The pressure for the Duchess of Cambridge to debut her baby so quickly, without much time to rest, is an expectation that many have picked apart since, with many blaming antiquated royal family rules and society's impossible standards for women for making Kate pull the move every time she had a child.
Meghan, who has time and time again proved that she's writing her own rulebook as a new member of the royal family, announced in a joint statement with her husband, Prince Harry, that they won't be debuting their royal baby in the same way.
"Their Royal Highnesses have taken a personal decision to keep the plans around the arrival of their baby private," the statement read. "The Duke and Duchess look forward to sharing the exciting news with everyone once they have had an opportunity to celebrate privately as a new family."
Instead, the couple is expected to wait at least a few days before sharing news of their baby's arrival with the world, once they're ready to take part in a controlled family photo shoot on the grounds of Windsor Castle, where Meghan is expected to undergo a home birth at the couple's newly-renovated Frogmore Cottage.

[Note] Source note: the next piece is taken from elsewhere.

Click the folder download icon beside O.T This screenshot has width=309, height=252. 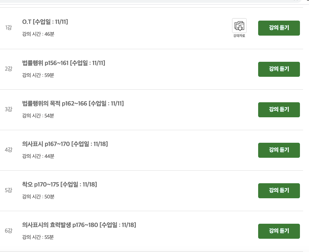point(239,26)
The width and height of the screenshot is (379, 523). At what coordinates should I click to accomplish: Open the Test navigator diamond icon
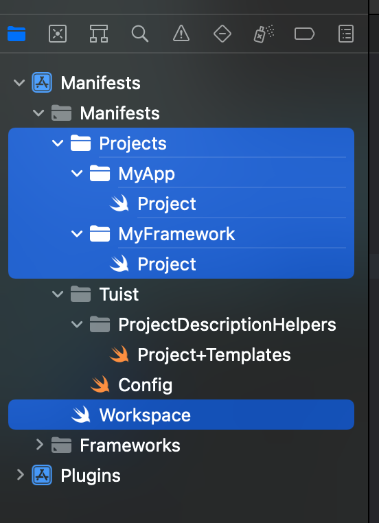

While the change in tradition is surely to ensure more privacy and less pressure, The Sun's former royal editor, Duncan Larcombe, told Page Six that he thinks the move is "foolish."
"They're basically conducting the birth in virtual secrecy. I think it's a bit foolish," he explained. "Harry absolutely hates being the subject of speculation, and this just shows his petulance to the media . . . it's just a shame."